Aim of the exercise:
Make an exact copy of each entry, leaving out every picture.

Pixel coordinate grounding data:
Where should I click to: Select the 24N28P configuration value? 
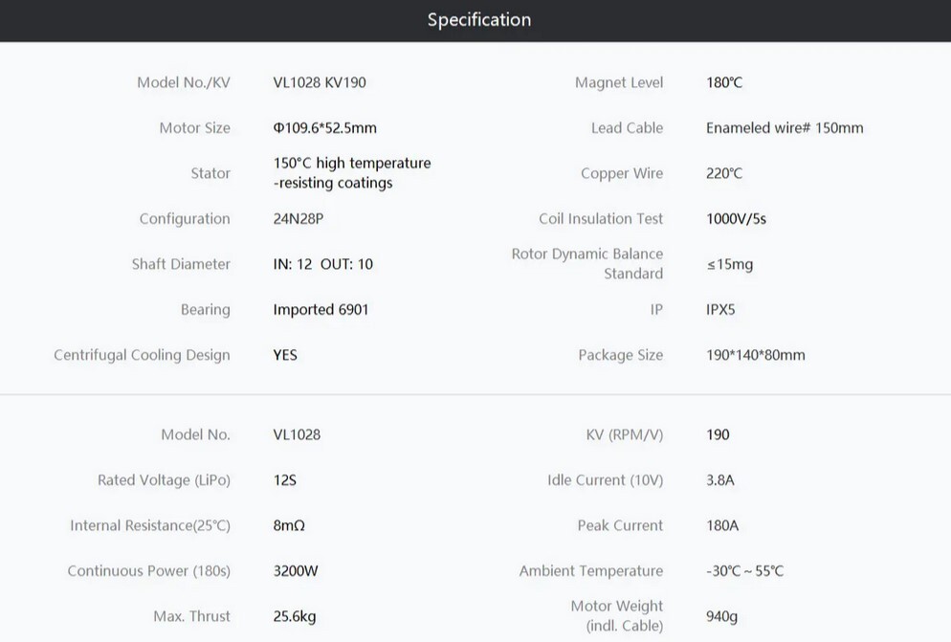[299, 218]
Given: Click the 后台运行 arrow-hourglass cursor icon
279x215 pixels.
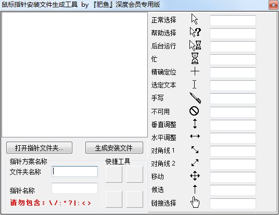Looking at the screenshot, I should click(195, 45).
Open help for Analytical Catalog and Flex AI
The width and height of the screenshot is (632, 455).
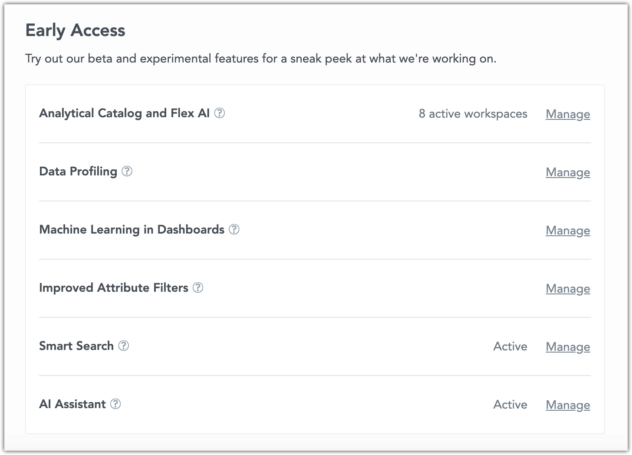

Output for this exercise:
Where should I click to: Select the 24N28P configuration value? 
[299, 218]
Given: Click the 后台运行 arrow-hourglass cursor icon
279x215 pixels.
Looking at the screenshot, I should click(195, 45).
Open help for Analytical Catalog and Flex AI
The width and height of the screenshot is (632, 455).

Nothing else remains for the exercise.